* Requirement *
Report all lines below with the word "Locate".

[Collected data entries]
· · ·

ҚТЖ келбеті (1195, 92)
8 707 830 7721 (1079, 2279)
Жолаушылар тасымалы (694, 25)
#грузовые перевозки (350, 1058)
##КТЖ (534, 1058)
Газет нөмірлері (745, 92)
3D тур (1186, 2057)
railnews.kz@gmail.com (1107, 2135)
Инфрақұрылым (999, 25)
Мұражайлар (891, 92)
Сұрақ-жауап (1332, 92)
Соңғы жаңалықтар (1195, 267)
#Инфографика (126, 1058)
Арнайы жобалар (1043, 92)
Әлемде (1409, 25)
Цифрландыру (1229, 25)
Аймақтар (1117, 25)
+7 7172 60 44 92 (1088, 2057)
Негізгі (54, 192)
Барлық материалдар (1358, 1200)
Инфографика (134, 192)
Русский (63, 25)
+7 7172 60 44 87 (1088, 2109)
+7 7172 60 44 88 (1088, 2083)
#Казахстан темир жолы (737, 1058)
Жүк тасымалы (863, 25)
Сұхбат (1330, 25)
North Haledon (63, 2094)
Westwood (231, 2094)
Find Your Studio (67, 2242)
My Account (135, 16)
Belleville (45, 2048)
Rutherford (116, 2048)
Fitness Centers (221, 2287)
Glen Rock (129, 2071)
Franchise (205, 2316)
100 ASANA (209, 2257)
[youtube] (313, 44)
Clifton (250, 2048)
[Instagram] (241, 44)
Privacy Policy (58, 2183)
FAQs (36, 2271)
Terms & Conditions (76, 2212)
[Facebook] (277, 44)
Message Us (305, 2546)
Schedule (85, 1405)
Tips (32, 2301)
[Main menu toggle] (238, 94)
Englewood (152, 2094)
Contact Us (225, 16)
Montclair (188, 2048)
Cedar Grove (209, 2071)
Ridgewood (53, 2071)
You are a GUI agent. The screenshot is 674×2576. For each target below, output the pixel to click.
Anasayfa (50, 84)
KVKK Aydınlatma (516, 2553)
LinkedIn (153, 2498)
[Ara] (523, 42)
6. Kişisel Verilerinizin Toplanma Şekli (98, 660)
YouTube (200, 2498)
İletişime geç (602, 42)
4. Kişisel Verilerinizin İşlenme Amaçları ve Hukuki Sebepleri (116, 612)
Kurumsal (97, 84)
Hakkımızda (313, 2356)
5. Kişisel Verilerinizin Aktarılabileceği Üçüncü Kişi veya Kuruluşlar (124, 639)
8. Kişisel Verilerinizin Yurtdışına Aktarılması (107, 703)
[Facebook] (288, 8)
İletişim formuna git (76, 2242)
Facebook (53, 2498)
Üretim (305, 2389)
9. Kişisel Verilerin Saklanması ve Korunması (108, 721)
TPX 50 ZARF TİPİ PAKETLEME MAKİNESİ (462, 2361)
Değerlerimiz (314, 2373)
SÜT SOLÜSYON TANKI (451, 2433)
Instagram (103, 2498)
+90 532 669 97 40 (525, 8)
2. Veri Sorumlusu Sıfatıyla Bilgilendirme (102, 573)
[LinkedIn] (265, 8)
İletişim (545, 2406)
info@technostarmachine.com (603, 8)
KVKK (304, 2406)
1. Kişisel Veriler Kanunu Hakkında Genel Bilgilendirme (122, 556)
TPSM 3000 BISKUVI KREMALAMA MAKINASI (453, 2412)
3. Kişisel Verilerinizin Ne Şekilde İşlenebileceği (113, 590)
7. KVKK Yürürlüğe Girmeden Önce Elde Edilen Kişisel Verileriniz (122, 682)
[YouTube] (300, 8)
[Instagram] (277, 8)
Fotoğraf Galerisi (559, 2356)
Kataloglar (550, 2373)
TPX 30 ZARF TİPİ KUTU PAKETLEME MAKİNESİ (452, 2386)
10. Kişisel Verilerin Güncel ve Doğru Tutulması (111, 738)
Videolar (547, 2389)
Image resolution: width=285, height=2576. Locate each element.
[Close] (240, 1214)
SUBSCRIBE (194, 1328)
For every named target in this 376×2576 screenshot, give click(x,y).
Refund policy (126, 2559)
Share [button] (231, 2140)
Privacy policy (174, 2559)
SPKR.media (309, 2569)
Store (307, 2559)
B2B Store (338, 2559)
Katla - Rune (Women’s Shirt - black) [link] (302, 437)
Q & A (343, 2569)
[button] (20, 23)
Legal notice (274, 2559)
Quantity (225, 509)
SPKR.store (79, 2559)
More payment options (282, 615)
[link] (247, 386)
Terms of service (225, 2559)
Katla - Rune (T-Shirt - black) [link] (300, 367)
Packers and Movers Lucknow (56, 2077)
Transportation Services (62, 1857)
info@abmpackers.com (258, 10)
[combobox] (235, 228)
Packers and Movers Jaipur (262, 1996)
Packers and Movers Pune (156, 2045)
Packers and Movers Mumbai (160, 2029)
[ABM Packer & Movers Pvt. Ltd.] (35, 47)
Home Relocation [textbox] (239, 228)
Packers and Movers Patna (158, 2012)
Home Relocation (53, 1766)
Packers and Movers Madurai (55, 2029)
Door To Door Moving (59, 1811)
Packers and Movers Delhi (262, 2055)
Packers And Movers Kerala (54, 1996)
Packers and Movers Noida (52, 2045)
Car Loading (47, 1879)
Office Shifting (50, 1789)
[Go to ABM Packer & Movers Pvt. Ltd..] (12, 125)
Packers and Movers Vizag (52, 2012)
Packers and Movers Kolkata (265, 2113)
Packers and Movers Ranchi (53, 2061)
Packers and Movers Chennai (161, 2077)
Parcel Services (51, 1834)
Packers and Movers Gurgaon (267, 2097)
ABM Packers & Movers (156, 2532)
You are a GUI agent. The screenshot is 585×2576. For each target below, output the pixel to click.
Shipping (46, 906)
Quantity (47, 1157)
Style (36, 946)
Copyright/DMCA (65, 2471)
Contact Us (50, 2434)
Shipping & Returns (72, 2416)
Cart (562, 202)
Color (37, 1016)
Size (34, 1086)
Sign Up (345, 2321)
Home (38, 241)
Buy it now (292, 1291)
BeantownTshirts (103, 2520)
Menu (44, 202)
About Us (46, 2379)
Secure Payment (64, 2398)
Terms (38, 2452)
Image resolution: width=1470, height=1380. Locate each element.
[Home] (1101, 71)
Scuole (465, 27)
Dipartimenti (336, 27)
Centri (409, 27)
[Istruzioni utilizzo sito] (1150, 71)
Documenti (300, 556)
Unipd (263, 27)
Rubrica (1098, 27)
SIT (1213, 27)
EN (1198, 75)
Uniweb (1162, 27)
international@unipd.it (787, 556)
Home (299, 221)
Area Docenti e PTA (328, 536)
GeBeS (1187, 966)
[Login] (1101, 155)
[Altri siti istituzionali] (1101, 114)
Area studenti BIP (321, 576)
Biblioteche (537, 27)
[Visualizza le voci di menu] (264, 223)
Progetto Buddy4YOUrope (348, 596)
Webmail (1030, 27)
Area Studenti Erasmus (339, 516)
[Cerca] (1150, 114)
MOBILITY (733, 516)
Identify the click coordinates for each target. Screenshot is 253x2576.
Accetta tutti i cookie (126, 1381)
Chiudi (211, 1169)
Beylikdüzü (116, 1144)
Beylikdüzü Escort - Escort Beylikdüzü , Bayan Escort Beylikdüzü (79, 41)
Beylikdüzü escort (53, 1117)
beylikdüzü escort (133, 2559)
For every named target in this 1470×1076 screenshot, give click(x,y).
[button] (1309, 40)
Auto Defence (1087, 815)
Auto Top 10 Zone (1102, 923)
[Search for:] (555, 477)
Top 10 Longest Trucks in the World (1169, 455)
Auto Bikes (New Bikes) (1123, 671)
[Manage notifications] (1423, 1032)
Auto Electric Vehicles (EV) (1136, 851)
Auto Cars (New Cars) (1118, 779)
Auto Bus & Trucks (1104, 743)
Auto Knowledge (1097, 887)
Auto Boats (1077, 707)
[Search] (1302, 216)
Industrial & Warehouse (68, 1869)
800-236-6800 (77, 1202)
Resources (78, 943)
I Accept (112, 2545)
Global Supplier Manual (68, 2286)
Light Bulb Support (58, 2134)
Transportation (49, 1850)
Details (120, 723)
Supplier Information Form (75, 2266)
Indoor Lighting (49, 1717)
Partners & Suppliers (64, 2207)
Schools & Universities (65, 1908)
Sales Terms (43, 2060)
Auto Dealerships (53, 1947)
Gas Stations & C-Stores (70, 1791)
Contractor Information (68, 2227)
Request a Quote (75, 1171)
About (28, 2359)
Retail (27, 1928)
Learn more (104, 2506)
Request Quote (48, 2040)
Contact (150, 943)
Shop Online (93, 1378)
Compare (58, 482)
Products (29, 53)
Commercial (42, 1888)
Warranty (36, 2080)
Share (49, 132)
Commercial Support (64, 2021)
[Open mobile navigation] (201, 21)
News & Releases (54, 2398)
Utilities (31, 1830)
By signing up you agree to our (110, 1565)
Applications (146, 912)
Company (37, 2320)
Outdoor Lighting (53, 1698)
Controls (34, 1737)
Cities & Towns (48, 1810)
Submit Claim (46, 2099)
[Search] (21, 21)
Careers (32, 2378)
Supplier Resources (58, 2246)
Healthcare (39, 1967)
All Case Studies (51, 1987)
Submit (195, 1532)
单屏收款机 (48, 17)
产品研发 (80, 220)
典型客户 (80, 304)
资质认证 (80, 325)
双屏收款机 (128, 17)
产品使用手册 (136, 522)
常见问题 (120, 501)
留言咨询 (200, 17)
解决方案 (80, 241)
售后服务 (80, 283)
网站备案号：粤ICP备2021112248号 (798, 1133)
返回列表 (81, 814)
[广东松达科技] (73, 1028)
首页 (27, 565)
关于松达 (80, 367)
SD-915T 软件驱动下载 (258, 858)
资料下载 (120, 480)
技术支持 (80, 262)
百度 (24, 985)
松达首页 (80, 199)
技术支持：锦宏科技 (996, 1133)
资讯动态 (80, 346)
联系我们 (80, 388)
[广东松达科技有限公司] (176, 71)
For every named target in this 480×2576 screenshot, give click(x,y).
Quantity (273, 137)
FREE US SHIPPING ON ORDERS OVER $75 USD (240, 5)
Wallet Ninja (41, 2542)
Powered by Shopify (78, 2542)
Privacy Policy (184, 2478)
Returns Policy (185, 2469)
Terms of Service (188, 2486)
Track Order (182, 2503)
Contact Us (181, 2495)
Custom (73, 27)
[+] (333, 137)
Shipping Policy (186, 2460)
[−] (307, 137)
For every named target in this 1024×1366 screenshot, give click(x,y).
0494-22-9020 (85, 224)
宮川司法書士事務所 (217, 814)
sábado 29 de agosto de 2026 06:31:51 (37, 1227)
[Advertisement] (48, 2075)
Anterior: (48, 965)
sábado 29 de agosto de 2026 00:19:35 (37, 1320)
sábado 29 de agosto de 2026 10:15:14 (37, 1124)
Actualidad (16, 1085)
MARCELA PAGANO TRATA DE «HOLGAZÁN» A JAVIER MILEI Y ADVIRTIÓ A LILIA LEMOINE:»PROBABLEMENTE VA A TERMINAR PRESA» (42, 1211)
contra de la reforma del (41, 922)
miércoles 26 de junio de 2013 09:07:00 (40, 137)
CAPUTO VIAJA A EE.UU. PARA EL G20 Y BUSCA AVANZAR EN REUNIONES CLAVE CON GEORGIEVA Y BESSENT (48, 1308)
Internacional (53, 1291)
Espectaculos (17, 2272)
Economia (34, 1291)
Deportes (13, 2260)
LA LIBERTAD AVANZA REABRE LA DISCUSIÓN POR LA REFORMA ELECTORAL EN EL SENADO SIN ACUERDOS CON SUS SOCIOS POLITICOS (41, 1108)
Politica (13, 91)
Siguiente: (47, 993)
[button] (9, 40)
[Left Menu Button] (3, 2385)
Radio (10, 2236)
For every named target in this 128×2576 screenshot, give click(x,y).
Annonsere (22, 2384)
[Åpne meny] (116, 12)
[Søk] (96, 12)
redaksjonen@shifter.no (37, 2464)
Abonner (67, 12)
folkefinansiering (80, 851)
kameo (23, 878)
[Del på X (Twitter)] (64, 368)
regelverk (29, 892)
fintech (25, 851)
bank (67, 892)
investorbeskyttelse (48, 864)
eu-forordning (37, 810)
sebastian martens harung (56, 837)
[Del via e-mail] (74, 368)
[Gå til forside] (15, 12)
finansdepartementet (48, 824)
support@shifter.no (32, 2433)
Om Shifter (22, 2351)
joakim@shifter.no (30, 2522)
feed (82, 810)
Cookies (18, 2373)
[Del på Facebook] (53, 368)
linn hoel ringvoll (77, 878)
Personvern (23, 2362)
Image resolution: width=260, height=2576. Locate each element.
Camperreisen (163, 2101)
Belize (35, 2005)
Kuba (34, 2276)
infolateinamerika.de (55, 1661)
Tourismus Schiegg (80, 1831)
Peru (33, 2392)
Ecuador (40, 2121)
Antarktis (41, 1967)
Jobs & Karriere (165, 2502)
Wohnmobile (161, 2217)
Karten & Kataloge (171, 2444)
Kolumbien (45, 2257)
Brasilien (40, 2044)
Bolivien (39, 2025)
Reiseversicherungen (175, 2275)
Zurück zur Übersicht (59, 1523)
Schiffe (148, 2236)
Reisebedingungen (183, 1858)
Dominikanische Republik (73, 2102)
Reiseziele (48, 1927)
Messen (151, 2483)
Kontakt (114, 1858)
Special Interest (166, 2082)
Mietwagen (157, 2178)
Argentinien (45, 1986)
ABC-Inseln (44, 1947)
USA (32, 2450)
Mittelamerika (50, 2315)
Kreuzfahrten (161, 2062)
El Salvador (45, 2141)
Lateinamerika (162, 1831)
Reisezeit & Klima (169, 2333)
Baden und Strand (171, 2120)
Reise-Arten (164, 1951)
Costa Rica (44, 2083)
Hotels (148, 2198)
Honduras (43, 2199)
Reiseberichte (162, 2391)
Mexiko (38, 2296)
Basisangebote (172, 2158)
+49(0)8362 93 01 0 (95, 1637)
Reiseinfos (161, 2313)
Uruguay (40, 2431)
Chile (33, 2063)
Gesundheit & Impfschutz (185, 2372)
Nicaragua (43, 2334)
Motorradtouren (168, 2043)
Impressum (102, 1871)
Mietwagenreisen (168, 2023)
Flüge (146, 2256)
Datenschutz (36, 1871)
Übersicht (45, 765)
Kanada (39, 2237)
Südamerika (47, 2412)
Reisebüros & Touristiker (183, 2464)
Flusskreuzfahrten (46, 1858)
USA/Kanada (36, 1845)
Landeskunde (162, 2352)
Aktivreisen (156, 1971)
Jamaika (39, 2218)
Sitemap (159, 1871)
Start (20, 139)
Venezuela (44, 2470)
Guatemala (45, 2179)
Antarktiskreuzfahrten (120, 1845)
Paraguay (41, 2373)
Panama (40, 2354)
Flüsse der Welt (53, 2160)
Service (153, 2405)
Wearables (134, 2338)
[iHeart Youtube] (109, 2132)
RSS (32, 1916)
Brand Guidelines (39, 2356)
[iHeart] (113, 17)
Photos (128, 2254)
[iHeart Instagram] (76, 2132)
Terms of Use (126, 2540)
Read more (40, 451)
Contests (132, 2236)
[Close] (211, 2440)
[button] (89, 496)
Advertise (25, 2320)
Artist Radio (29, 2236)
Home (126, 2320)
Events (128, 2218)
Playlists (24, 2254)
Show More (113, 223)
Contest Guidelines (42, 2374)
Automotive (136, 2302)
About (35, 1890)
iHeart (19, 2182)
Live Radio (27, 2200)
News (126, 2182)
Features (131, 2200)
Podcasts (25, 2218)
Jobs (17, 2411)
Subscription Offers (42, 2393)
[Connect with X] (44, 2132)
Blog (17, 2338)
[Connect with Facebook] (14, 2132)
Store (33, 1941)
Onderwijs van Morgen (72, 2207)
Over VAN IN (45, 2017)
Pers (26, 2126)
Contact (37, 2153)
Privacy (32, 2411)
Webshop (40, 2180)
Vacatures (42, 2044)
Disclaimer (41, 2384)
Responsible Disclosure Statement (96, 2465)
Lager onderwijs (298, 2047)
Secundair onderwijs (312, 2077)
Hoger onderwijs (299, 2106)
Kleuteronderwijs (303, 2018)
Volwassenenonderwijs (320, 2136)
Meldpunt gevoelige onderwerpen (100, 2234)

· · ·

* Written response *
Image resolution: width=285, height=2576. Locate each element.
Image resolution: width=1470, height=1380. Locate each element.
Image resolution: width=260, height=2576. Locate each element.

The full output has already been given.